Spiderpool: How to solve the problem of zombie IP recycling

Spiderpool: How to solve the problem of zombie IP recycling

In the Underlay network, how to recycle zombie IPs? The cloud native network open source project--Spiderpool provides a corresponding solution. Let's take a look.

01Underlay Network Solution

Why do we need an Underlay network solution? In a data center private cloud, there are many application scenarios that require an Underlay network:

  • Low latency and high throughput: In some application scenarios that require low latency and high throughput, the Underlay network solution is usually more advantageous than the Overlay network solution. Since the Underlay network is built on the physical network, it can provide faster and more stable network transmission services.
  • Traditional host applications on the cloud: In data centers, many traditional host applications still use traditional network connection methods, such as service exposure and discovery, multi-subnet connection, etc. In this case, the use of Underlay network solutions can better meet the needs of these applications.
  • Data center network management: Data center managers usually need to implement security control over applications, such as using firewalls, VLAN isolation, etc. In addition, they also need to use traditional network observation methods to implement cluster network monitoring. Using an Underlay network solution can more easily meet these requirements.
  • Independent host network card planning: In some special application scenarios, such as Kubevirt, storage projects, and log projects, independent host network card planning is required to ensure bandwidth isolation of the underlying subnet. Using the Underlay network solution can better support the needs of these applications, thereby improving application performance and reliability.

With the increasing popularity of private cloud in data centers, underlay networks, as an important part of data center network architecture, have been widely used in data center network architecture to provide more efficient network transmission and better network topology management capabilities.

02Zombie IP Problem in Underlay Network

What is a zombie IP? The IP addresses assigned to Pods are recorded in IPAM, but these Pods no longer exist in the Kubernetes cluster. These IPs can be called zombie IPs.

In actual production, it is inevitable that zombie IPs will appear in the cluster, such as:

  • When deleting a Pod in the cluster, the cni delete call fails due to network anomalies or cni binary crashes, resulting in the IP address not being reclaimed by cni.
  • After a node unexpectedly crashes, the Pods in the cluster are permanently in the deleting state, and the IP addresses occupied by the Pods cannot be released.
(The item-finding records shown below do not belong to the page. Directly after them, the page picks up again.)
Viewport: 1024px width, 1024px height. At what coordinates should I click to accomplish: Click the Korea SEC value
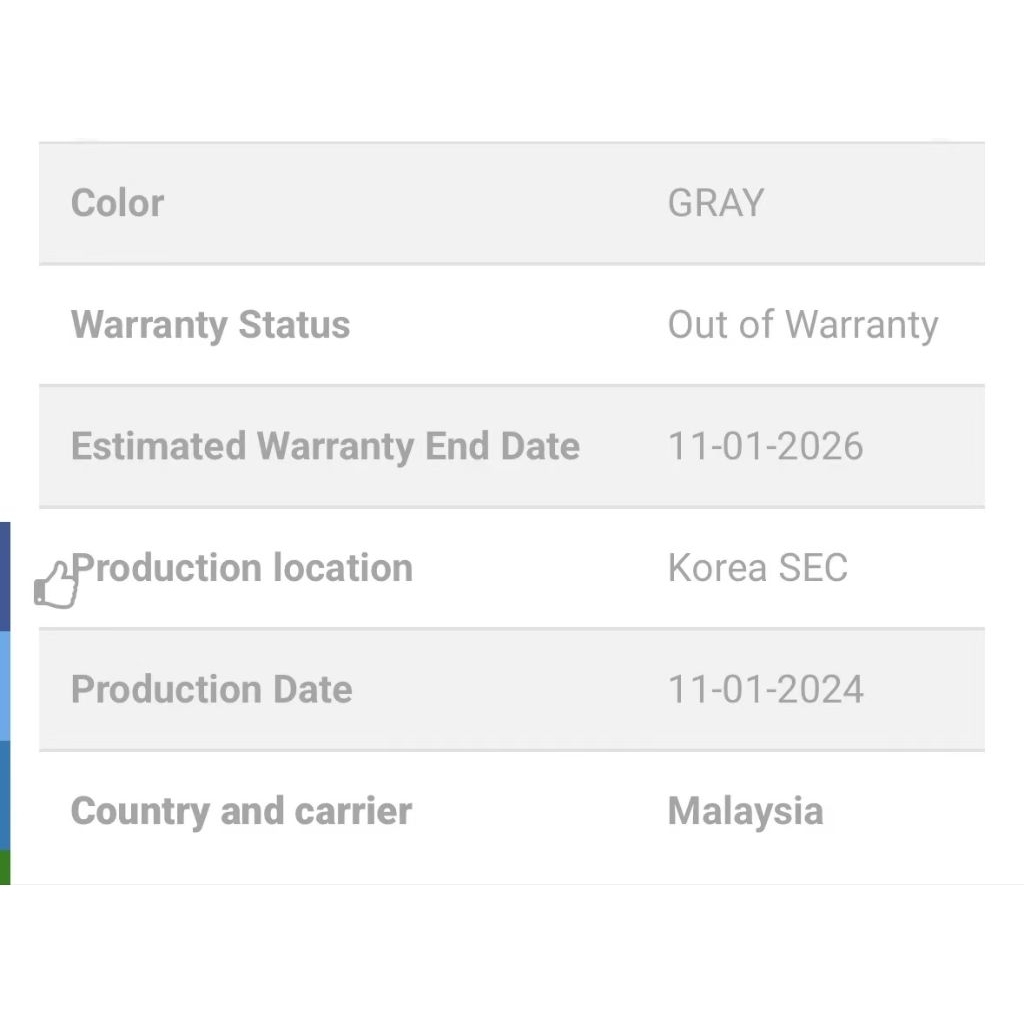pos(757,568)
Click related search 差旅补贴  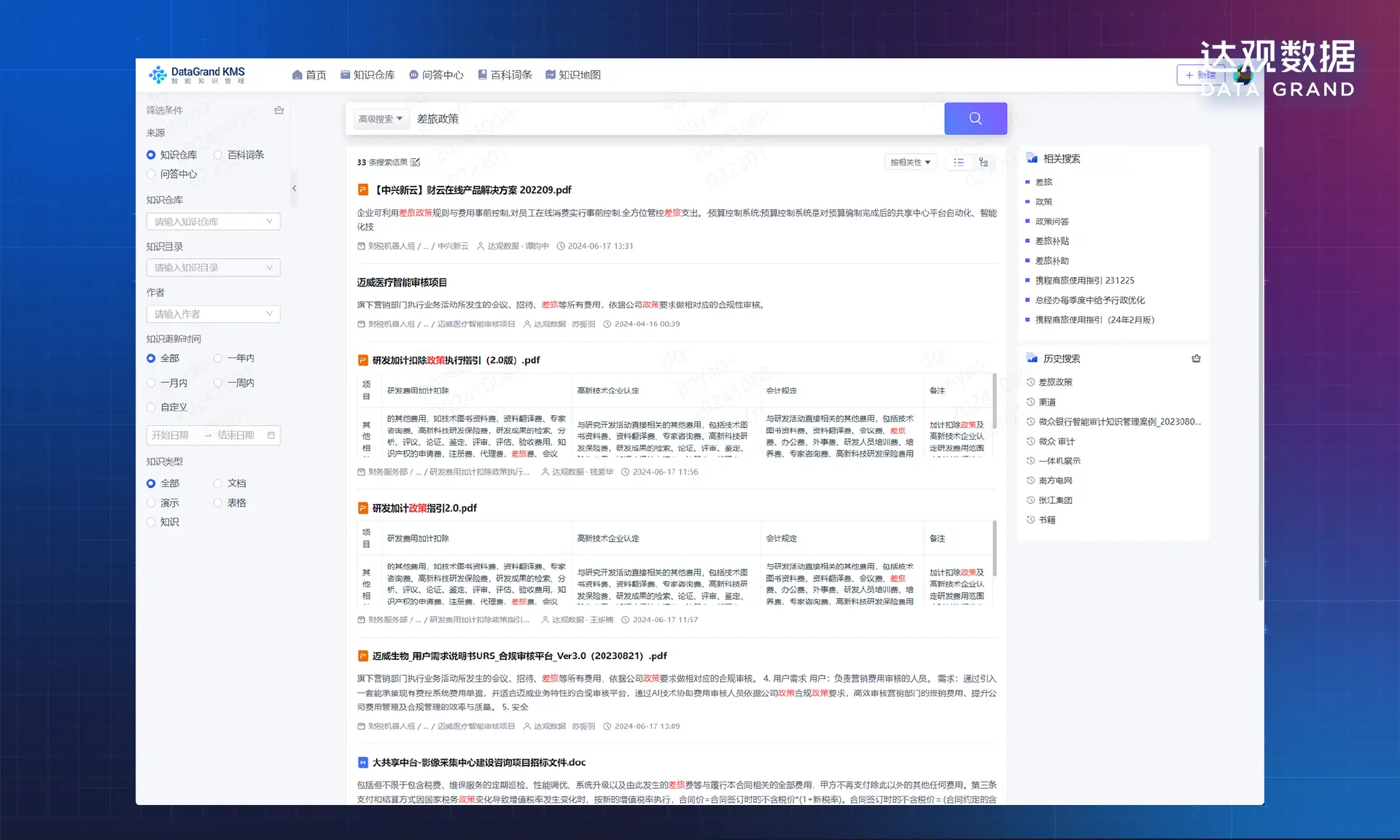click(1051, 241)
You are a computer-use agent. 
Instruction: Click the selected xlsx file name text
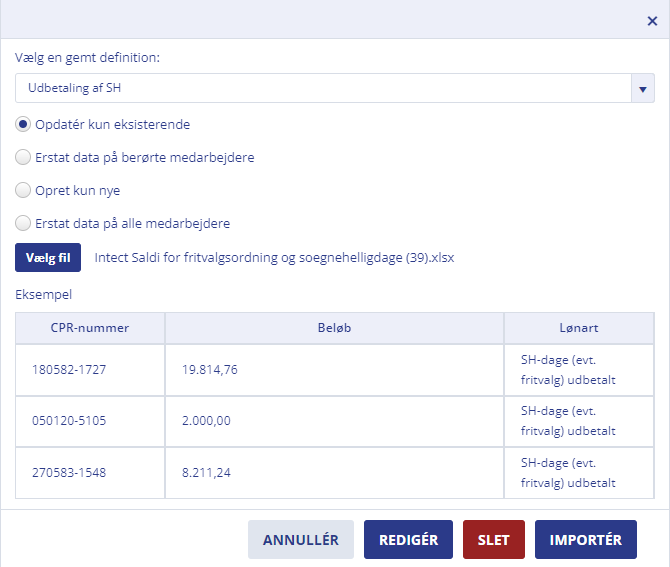point(274,258)
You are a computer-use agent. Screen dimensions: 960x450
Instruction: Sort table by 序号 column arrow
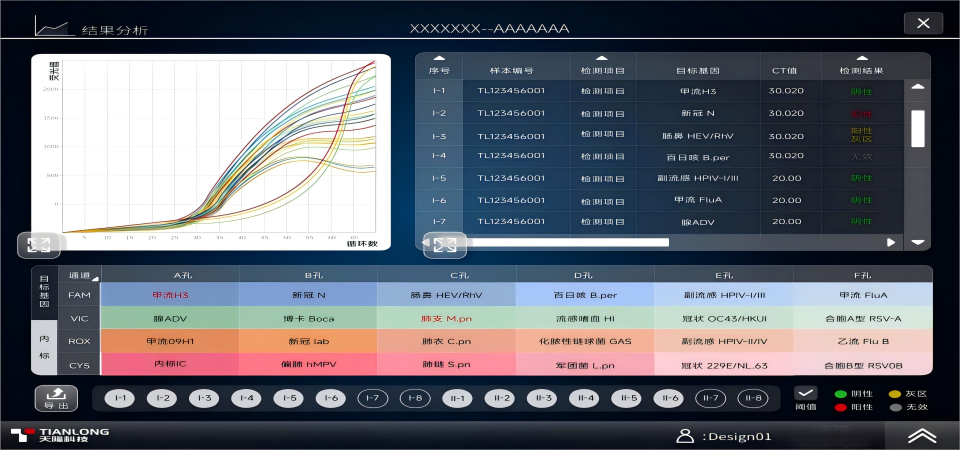pos(439,59)
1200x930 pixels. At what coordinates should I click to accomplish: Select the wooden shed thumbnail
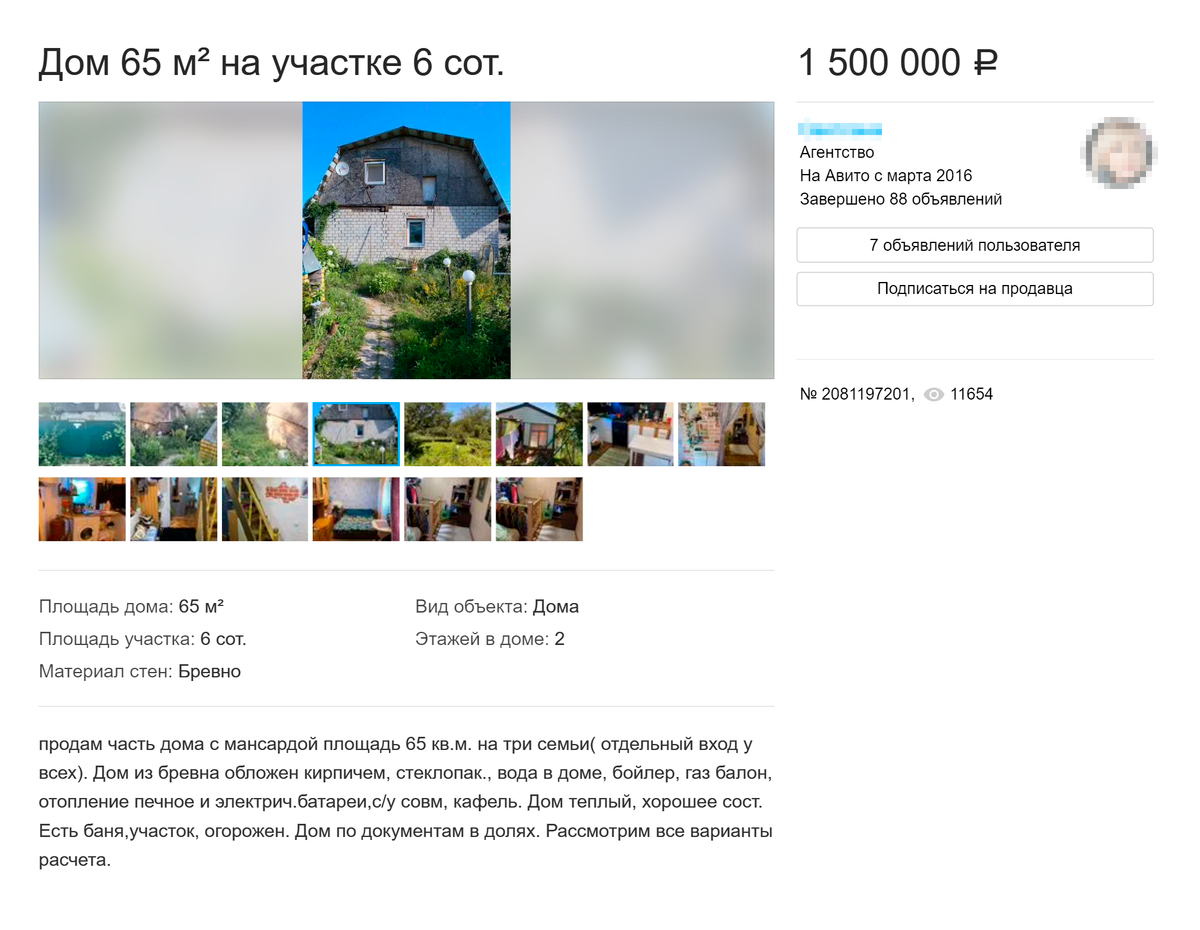[539, 434]
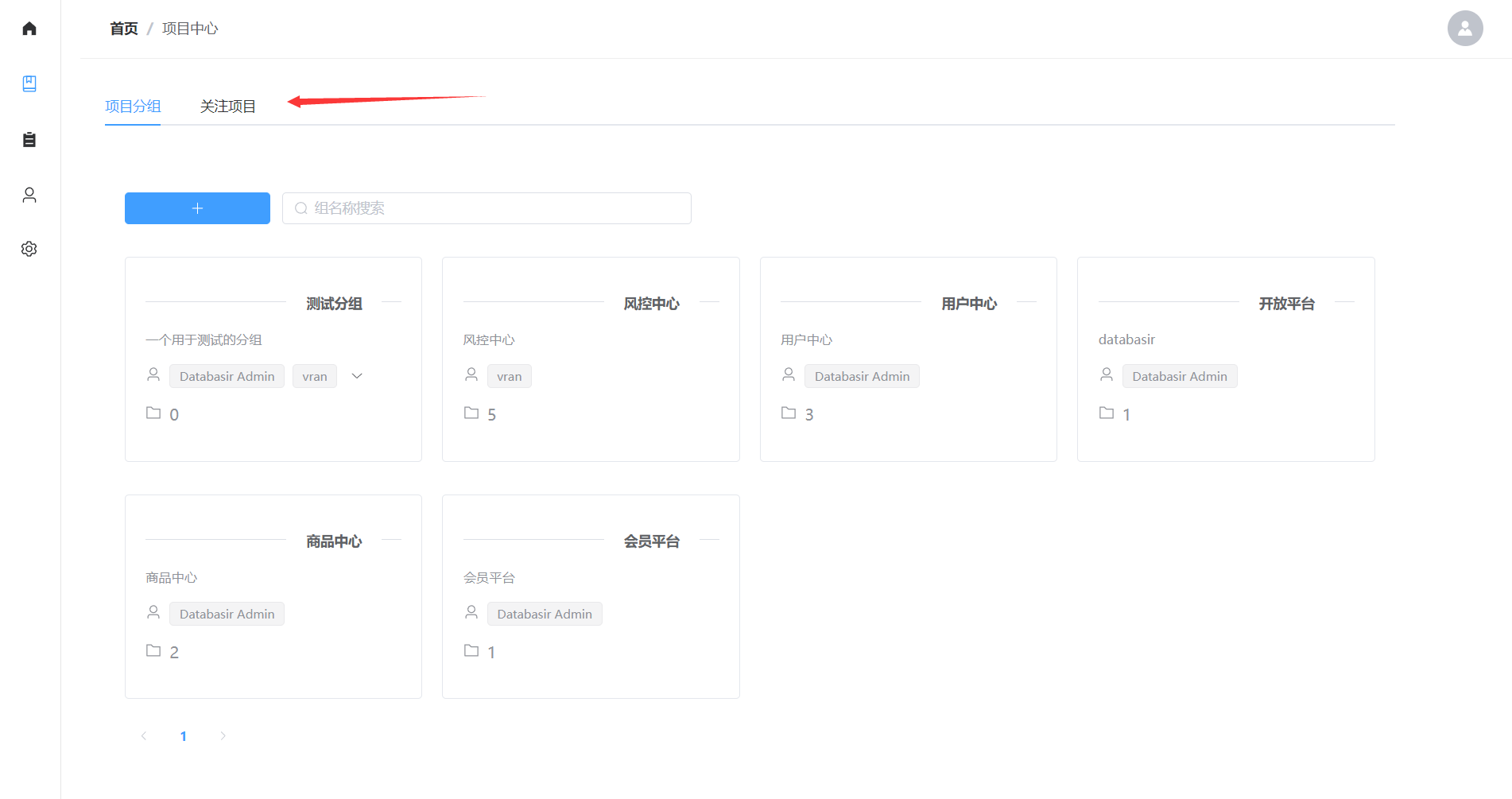Expand member list in 测试分组 card

[357, 376]
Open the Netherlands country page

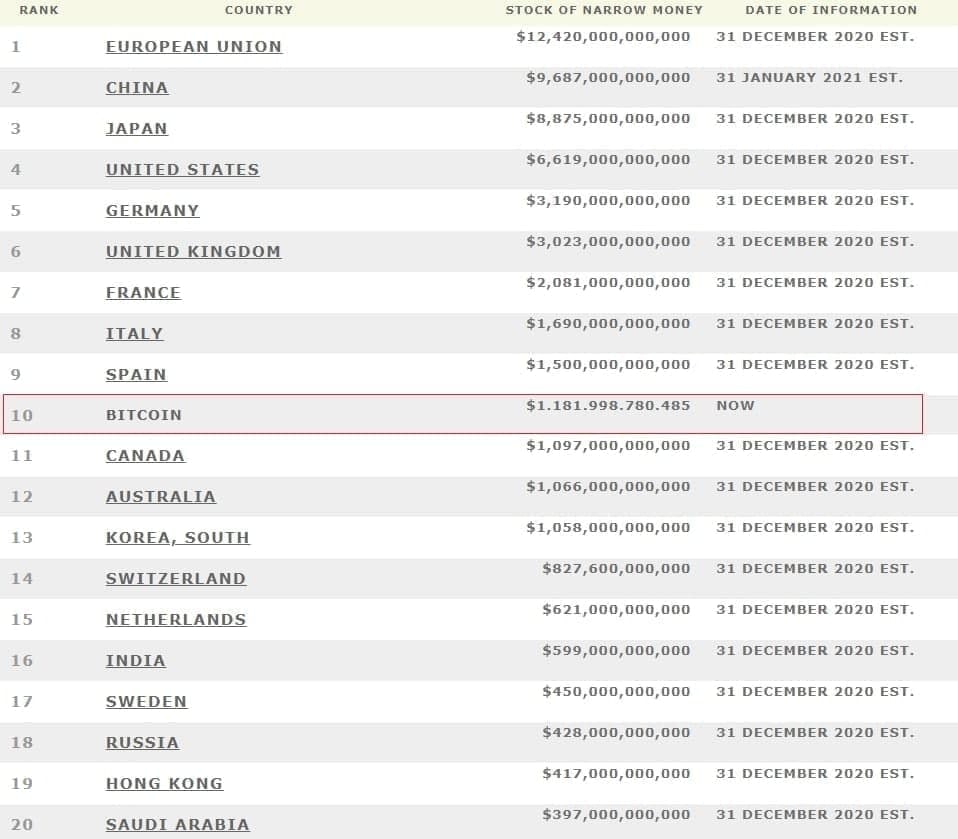(175, 620)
In a Kubernetes cluster using an Underlay network, when zombie IPs appear, the following problems may occur:

  • Limited IP resources in the Underlay network: In a large-scale cluster, the number of Pods may be very large. IPAM will allocate a specified Underlay subnet IP to each Pod instance for network communication. If the zombie IP problem occurs, it may lead to a large amount of IP resource waste, or there may be no Underlay IP resources available.
  • Fixed IP requirements lead to new Pod startup failure: If an IP pool with 10 IP addresses is fixed to 10 replicas of an application, if the zombie IP problem mentioned above occurs, the old Pod IP cannot be recycled, and the new Pod will not be able to start due to lack of IP resources and inability to obtain available IP. This will threaten the stability and reliability of the application, and may even cause the entire application to fail to operate normally.

03Solution: Spiderpool

Spiderpool (https://github.com/spidernet-io/spiderpool) is an Underlay network solution for Kubernetes. By providing lightweight meta plug-ins and IPAM plug-ins, Spiderpool flexibly integrates and strengthens the existing CNI projects in the open source community, simplifies the operation and maintenance of IPAM in the Underlay network to the greatest extent, and makes multi-CNI collaboration truly feasible. It supports running in bare metal, virtual machines, public clouds and other environments.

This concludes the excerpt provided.